Я ничего не слышал, но неожиданно понял, что рядом со мной кто–то сидит. Приятный голос попросил прикурить. В огне спички, поднесенном к сигарете, я увидел смуглое аскетическое лицо, гладко выбритое, рот и глаза добрые, причем глаза слегка водянистые, как от напряженной работы. Рука, держащая спичку, длинная, стройная и хорошо ухоженная. Она производила впечатление необычной силы – рука хирурга или скульптора. Несомненно, профессионал, заключил я. Эту мысль подтверждали плащ–накидка и мягкая темная шляпа. Широкие плечи под плащом соответствовали впечатлению необычной физической силы.

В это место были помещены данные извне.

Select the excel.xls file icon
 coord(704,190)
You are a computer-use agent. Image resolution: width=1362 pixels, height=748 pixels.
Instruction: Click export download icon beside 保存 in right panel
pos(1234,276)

– Прекрасная ночь, сэр, – он отшвырнул спичку. – Ночь приключений. А за нами город, в котором возможны любые приключения.

Я посмотрел на него внимательнее. Странное замечание, особенно если учесть, что я, несомненно, вышел сегодня в поисках приключений. Но что в конце концов в этом странного? Может, во мне говорит преувеличенная подозрительность? Он не мог знать, что привело меня в это молчаливое место. Добрые глаза и лицо заставили немедленно отказаться от этой мысли. Какой–нибудь ученый, может быть, благодарный парку за его тишину.